LA PLUPART DES DELEGATIONS SOUHAITENT QUE LA COUR PENALE INTERNATIONALE AIT UN CARACTERE UNIVERSEL

21 octobre 1998


Communiqué de Presse
AG/J/250


LA PLUPART DES DELEGATIONS SOUHAITENT QUE LA COUR PENALE INTERNATIONALE AIT UN CARACTERE UNIVERSEL

19981021 Réunie sous la présidence de M. Jargalsaikhany Enkhsaikhan (Mongolie), la Sixième Commission (Commission juridique) a poursuivi, cet après-midi, l'examen de la question de la création d'une Cour pénale internationale. Dans ce cadre, elle a entendu les représentants des pays suivants : Sénégal, Kenya, Japon, Nouvelle-Zélande, Grèce, Norvège, Croatie et République de Corée.

Les délégations ont noté qu'en dépit des concessions demandées par divers Etats, il a été possible de définir un Statut qui favorisera l'institution d'une Cour pénale internationale capable de participer à l'édification d'un nouvel ordre mondial, ce dont elle se sont toutes félicitées. Toutefois, certaines délégations ont regretté qu'un certain nombre de crimes tels que le crime d'agression, le recours aux armes nucléaires et aux mines terrestres antipersonnel, ne figurent pas dans la liste des infractions entrant dans la juridiction de la Cour. Ces mêmes délégations ont émis l'espoir que les négociations futures permettront des avancées sur ces différents sujets. Afin d'assurer le caractère universel de la Cour, les délégations ont appelé les Etats à signer le Statut, tout en invitant ceux qui s'y sont opposés à participer activement aux travaux de la Commission préparatoire.
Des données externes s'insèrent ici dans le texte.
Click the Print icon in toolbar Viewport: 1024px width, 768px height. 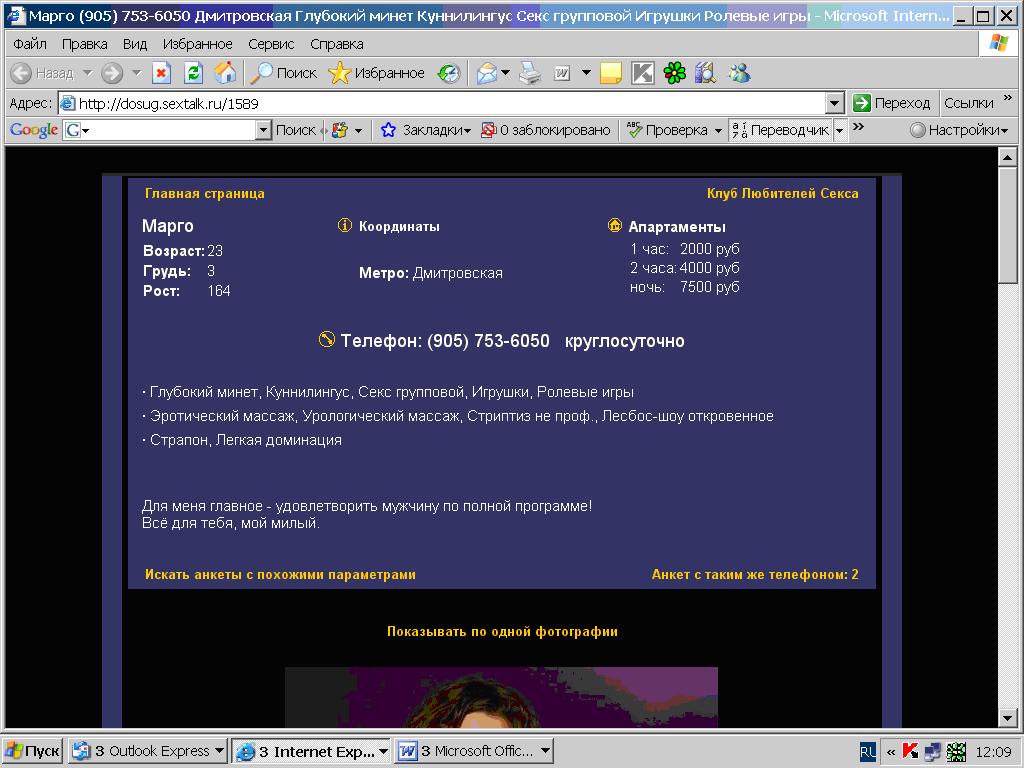[530, 73]
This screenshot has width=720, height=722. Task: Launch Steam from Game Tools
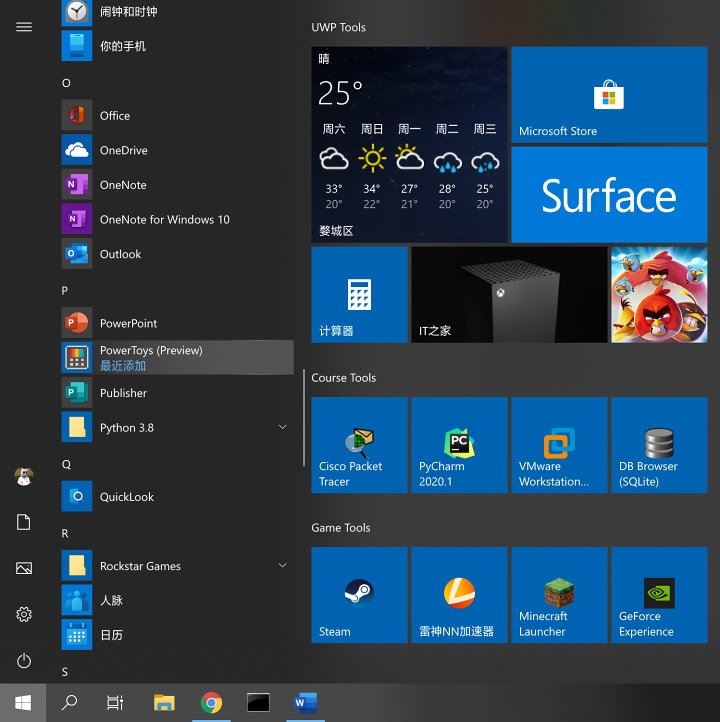point(359,595)
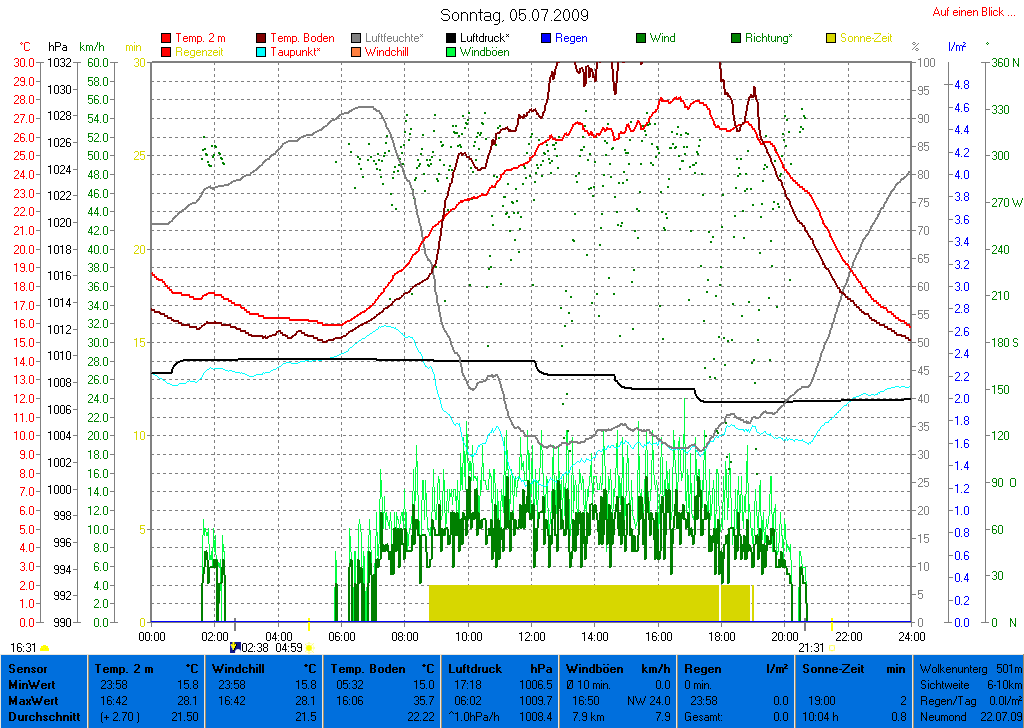Image resolution: width=1024 pixels, height=728 pixels.
Task: Click the sunrise icon next to 04:59
Action: click(309, 647)
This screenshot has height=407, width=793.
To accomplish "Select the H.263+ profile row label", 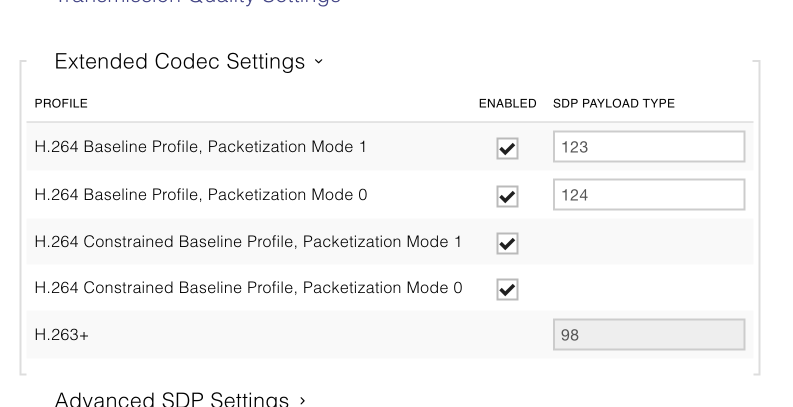I will click(61, 335).
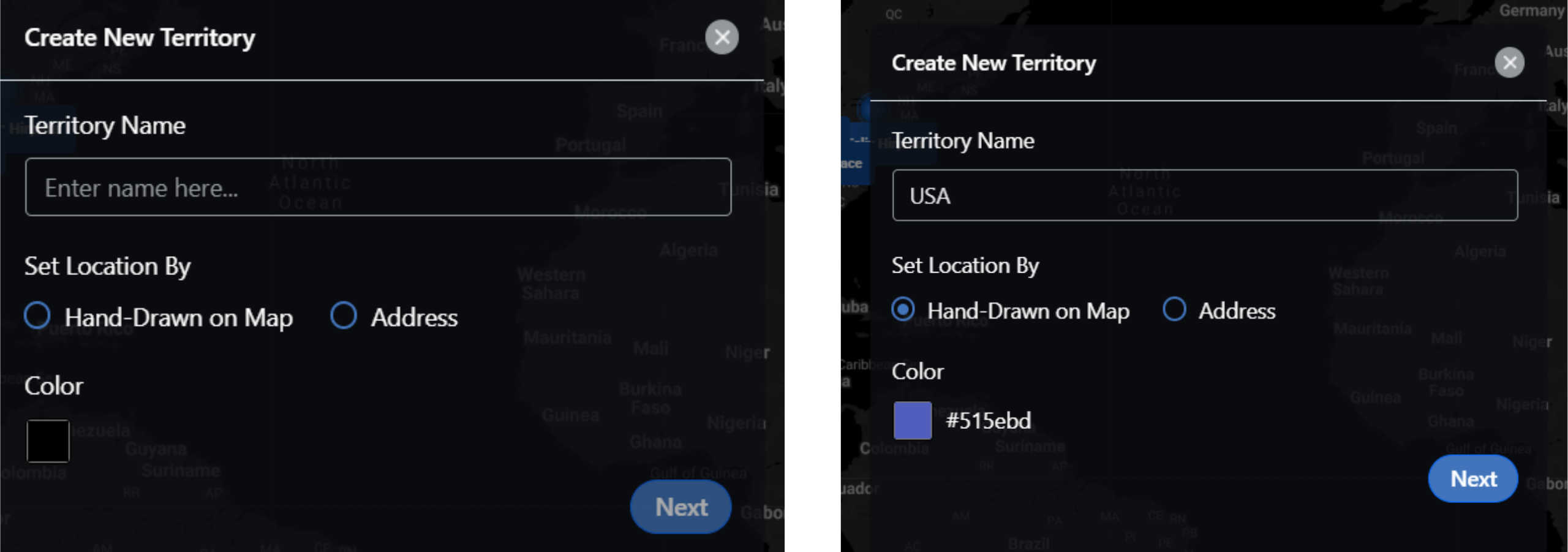Viewport: 1568px width, 552px height.
Task: Focus the Territory Name field containing USA
Action: 1204,195

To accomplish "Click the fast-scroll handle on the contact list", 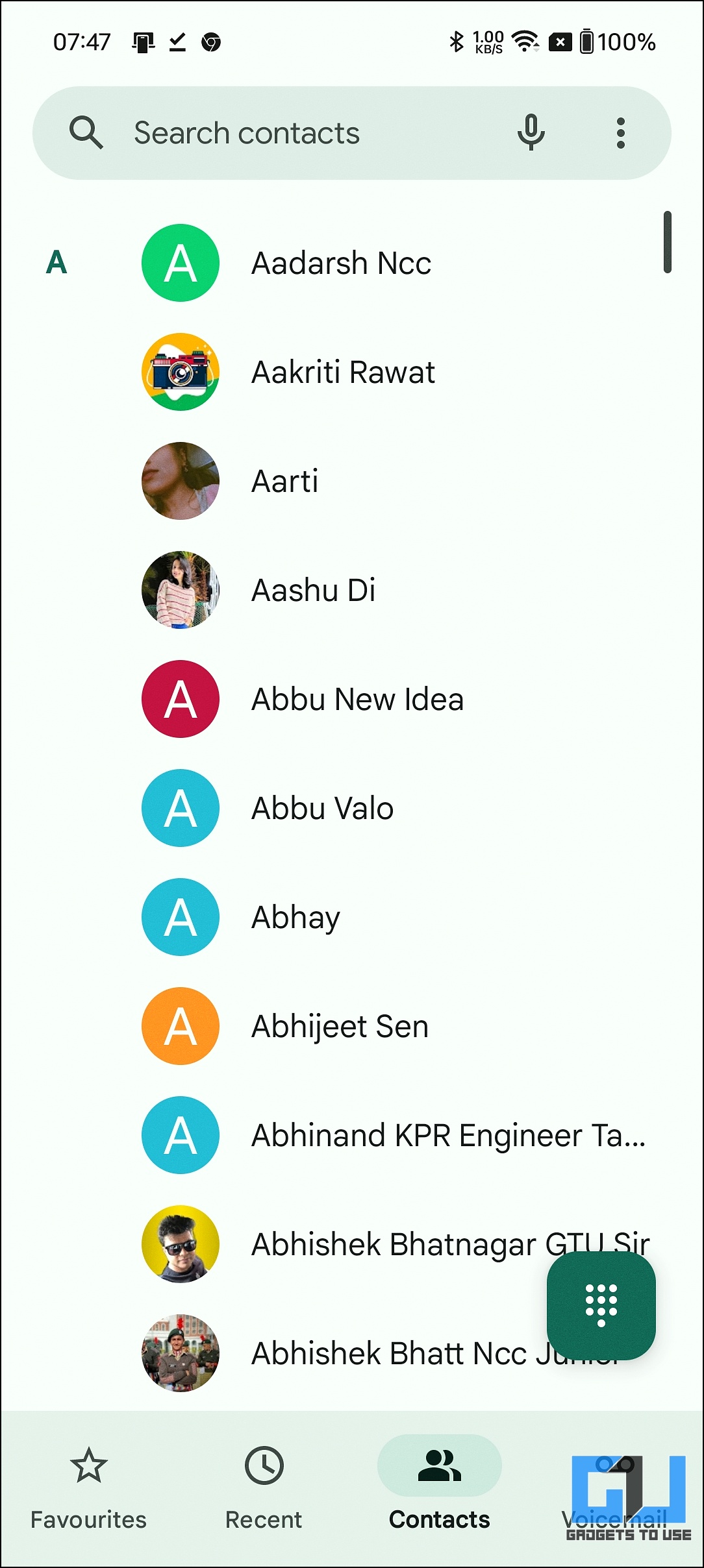I will [x=667, y=242].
La Sixième Commission était par ailleurs saisie, au titre de l'examen du rapport du Comité spécial de la Charte des Nations Unies et du raffermissement du rôle de l'Organisation, d'un projet de résolution intitulé "Application des dispositions de la Charte des Nations Unies relatives à l'assistance aux Etats tiers touchés par l'application des sanctions", présenté par l'Ukraine, au nom de la Bulgarie et de la Fédération de Russie. Elle était également saisie d'un projet de décision relatif au Rapport du Comité spécial.

La prochaine réunion de la Sixième Commission aura lieu, demain jeudi 22 octobre à partir de 10 heures.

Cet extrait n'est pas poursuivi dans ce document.